Radiohead is no longer selling the album as a download from the Web site inrainbows.com.
“It’s been the most positive thing we’ve done,” Radiohead’s frontman Thom Yorke said. “We hope you shared the experience with others.”
The move from bytes to bits was not unexpected. Radiohead is transitioning from the pay-what-you-think-it’s-worth experiment to a more traditional sales model as the release of the physical “In Rainbows” disc is due Dec. 31 in the U.K. and Jan. 1 in the U.S.
London-based XL Recordings will release the disc in the U.K., while ATO Records Group will distribute in the U.S. The recording will be on the Radiohead-branded TBD Records imprint. No word on pricing yet.
Additionally, Billboard.biz reminds us that Radiohead is still in talks with the iTunes Music Store to sell its music digitally.
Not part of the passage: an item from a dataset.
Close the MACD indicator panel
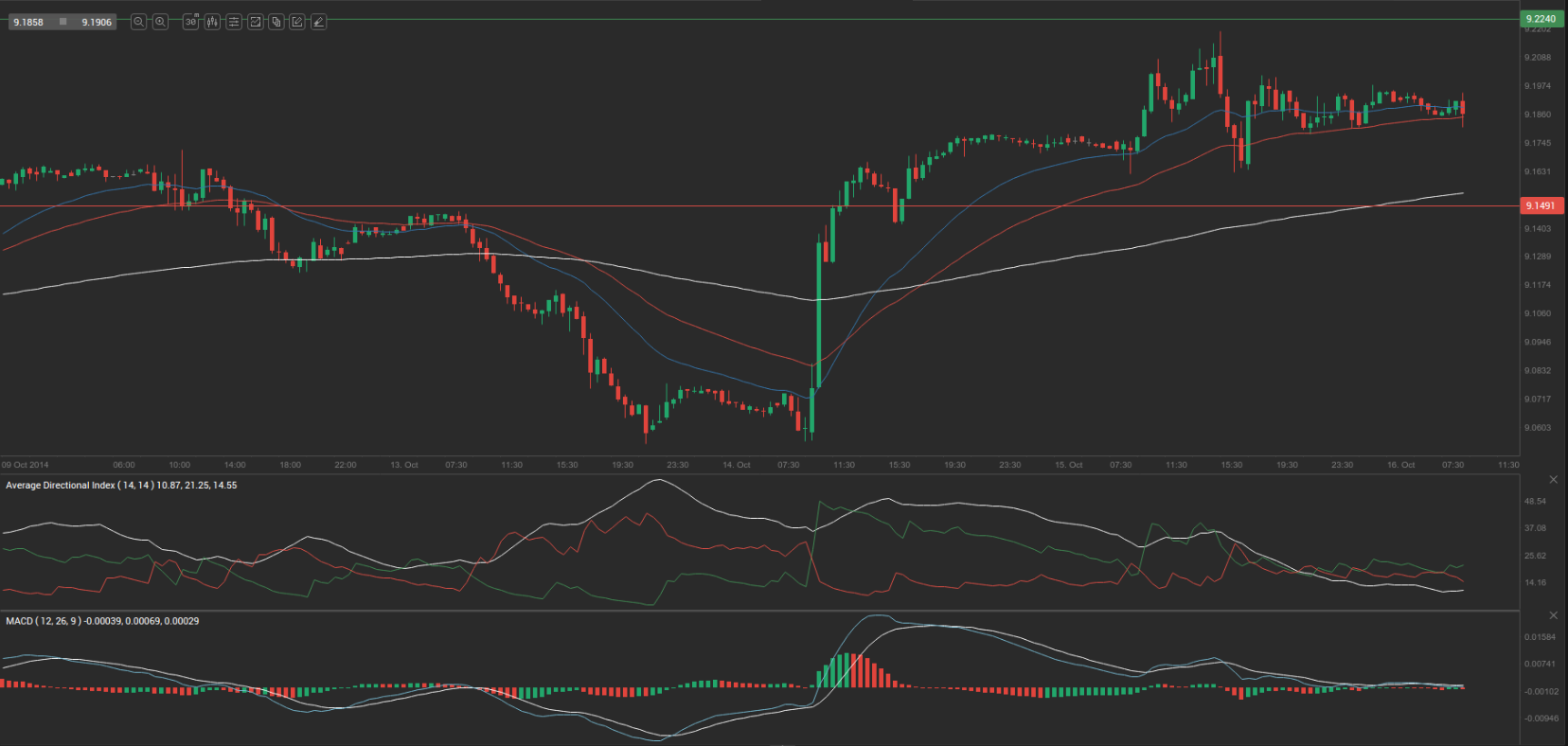The height and width of the screenshot is (746, 1568). 1553,615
The band’s six recordings on the EMI label are a stark omission from the third-largest music retailer in the U.S., as Radiohead has insisted that their albums remain complete and not unbundled for single-song sales favored by iTunes.
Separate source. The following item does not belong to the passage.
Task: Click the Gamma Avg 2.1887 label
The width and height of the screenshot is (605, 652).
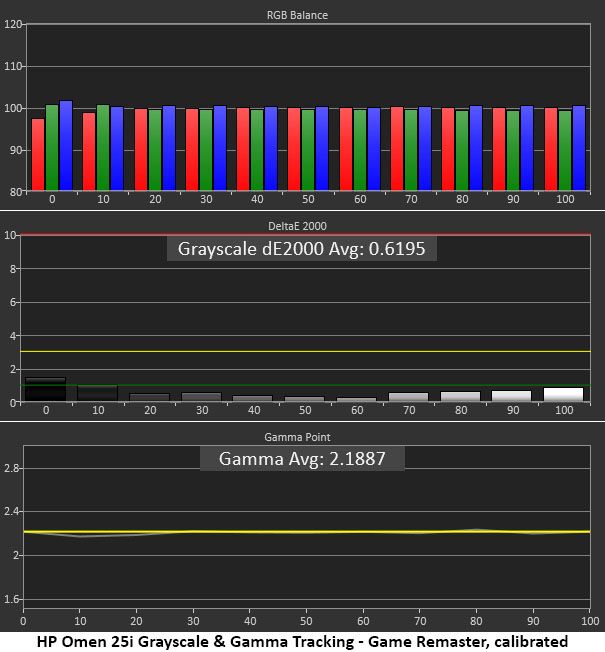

In his first major interview since the release of “In Rainbows”, Yorke told the NYT, “It feels good. It was a way of letting everybody judge for themselves.”
The grand experiment set off a firestorm of debate over a variety of topics: the state of the music industry, free vs. paid content, alternative distribution models, the economics of music, bits vs. bytes, the future of independent artists, artist control over their music and distribution, the eventual end of copy-protected (or DRM) music, whether it was successful or not (comScore says no, Radiohead disagrees), and so on.
Other artists followed Radiohead’s lead, notably Nine Inch Nails. The NYT believes that 2007 had two tipping points for music — the superstar free agent and the migration of music to the Internet.
Radiohead sits in the middle of both.